------ DOCUMENT SECTION ------

Because snowboarding is normally practiced at ski resorts, there is
a need for a snowboard storage system that is interconnectable with
existing ski storage systems.
Because most ski resort operators are concerned with the physical
appearance of their facility, an additional need exists for a
snowboard storage system that meets the foregoing requirements
while being relatively compact and aesthetically pleasing, as well
as being configurable into a variety of interesting and
aesthetically pleasing shapes.
In addition to the need for stationary snowboard storage,
snowboarders also need to transport their snowboards to the tops of
ski slopes. It is inconvenient and hazardous for a person to carry
a snowboard into a ski lift gondola and hold the board during the
trip up the slope, due to the limited space inside the gondola to
accommodate snowboarders, skiers, and their equipment. There is a
therefore a need for a snowboard storage rack that can be secured
to the exterior wall of a gondola.
There is also a need for snowboard storage on the exterior walls of
automobiles, such as buses, in order to transport the boards to a
ski resort. While ski resorts often rent snowboards, most
experienced snowboarders prefer to transport their own boards. It
is often difficult and hazardous to store snowboards inside a
moving vehicle, particularly when a single vehicle is used to
transport multiple snowboarders, as when a bus transports a group
of snowboarders to a ski resort.
Thus, there is a need for a snowboard storage system which can be
wall-mounted, vehicle-mounted or free-standing, can store
snowboards of a variety of dimensions in a closely packed fashion,
can be easily transported, and can be quickly reconfigured to
provide a range of storage capacities and a variety of storage rack
configurations.
SUMMARY OF THE INVENTION
The present invention involves the use of a specially-shaped window
in the wall of a snowboard rack. The window has a shape that
receives the longitudinal tip of a snowboard so that the tip is
removably seated in the window in order to support the snowboard in
a vertically upright position. In a preferred embodiment, the
window has an inverted T shape.
Another aspect of the present invention is the use of snowboard
storage modules which store multiple snowboards. Each snowboard
storage module preferably has a dove-tailed male connector or tenon
at one end and a mating female connector or mortise on the other
end, so that the units can be strung together in an end-to-end
fashion to form a variable-length linear storage rack. The linear
storage racks thus formed are suitable for mounting on a vertical
surface such as the exterior wall of a ski lodge or the side panel
of a bus or ski lift gondola.
The snowboard storage modules can also be used, either singly or in
a linear series, to form a free-standing snowboard rack by use of
removable supporting feet that can be attached at the longitudinal
ends of the modules. With the use of angled adapters and/or
polygonal adapters, the modules can be interconnected to create a
snowboard storage rack having any of an unlimited variety of
polygonal, zig-zag, cross-like, or other desired shapes.

------

STATED TASK.
Print the passage of the snowboard storage text from "There is also" up to and including "configurations.", word for word.

------ RECORDS PROVIDED ------

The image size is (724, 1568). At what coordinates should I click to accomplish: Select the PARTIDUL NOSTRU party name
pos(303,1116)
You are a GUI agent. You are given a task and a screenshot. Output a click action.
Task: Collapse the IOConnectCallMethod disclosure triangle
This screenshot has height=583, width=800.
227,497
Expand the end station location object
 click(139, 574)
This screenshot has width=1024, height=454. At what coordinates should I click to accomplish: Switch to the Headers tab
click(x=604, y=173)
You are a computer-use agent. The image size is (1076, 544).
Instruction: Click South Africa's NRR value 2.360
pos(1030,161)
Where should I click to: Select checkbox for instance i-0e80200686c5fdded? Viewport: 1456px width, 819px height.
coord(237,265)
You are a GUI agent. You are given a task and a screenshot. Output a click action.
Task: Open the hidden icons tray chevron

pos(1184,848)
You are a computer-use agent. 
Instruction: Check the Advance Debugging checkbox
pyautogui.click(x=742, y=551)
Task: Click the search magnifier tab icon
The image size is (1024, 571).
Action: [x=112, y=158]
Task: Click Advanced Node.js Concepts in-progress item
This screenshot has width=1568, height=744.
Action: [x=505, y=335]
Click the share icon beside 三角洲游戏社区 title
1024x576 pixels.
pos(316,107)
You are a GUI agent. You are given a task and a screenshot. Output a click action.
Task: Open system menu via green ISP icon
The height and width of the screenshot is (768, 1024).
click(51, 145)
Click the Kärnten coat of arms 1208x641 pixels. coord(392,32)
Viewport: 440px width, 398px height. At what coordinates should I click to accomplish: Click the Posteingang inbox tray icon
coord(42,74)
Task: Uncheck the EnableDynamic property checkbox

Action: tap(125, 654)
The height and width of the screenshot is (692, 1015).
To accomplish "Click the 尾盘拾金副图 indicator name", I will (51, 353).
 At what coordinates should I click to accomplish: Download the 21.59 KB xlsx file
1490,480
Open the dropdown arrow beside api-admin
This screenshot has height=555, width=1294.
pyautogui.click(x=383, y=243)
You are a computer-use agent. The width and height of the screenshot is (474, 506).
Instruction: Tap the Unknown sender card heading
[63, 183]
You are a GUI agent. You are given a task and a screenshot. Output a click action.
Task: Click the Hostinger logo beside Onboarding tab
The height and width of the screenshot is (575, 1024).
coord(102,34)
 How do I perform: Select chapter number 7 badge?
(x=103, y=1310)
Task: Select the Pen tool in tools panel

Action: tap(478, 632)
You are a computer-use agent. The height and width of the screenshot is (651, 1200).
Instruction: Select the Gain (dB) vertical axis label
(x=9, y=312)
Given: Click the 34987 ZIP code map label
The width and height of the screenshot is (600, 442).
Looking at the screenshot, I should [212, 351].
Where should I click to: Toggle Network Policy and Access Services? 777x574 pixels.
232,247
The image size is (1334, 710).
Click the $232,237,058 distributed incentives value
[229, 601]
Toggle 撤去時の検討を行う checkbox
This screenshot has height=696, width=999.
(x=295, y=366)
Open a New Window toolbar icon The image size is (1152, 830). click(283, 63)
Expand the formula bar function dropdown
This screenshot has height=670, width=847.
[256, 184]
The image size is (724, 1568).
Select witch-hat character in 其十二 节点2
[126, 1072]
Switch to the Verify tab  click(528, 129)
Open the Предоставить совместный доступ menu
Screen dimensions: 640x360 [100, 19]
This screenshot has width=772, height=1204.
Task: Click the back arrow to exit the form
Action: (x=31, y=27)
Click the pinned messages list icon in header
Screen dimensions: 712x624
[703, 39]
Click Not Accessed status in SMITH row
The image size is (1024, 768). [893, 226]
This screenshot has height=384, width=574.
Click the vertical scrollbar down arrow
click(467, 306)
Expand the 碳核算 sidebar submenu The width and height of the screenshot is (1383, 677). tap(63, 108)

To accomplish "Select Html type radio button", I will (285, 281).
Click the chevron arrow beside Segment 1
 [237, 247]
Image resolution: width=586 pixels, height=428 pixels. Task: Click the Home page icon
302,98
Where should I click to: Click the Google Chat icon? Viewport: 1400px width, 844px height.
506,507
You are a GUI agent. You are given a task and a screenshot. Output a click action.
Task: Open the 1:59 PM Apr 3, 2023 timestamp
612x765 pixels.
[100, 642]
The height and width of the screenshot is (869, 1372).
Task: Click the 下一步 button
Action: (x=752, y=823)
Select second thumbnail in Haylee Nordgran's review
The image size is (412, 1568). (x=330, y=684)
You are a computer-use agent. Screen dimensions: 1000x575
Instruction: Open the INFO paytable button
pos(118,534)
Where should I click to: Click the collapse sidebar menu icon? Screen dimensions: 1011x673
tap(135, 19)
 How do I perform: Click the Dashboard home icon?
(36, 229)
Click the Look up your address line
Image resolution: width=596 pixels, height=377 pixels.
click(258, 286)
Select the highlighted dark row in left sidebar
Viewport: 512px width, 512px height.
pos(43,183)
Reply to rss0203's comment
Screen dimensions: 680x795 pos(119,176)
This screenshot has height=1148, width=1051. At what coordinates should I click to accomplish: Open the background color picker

------

ANSWER TO THE PROBLEM.
There is also a need for snowboard storage on the exterior walls of
automobiles, such as buses, in order to transport the boards to a
ski resort. While ski resorts often rent snowboards, most
experienced snowboarders prefer to transport their own boards. It
is often difficult and hazardous to store snowboards inside a
moving vehicle, particularly when a single vehicle is used to
transport multiple snowboarders, as when a bus transports a group
of snowboarders to a ski resort.
Thus, there is a need for a snowboard storage system which can be
wall-mounted, vehicle-mounted or free-standing, can store
snowboards of a variety of dimensions in a closely packed fashion,
can be easily transported, and can be quickly reconfigured to
provide a range of storage capacities and a variety of storage rack
configurations.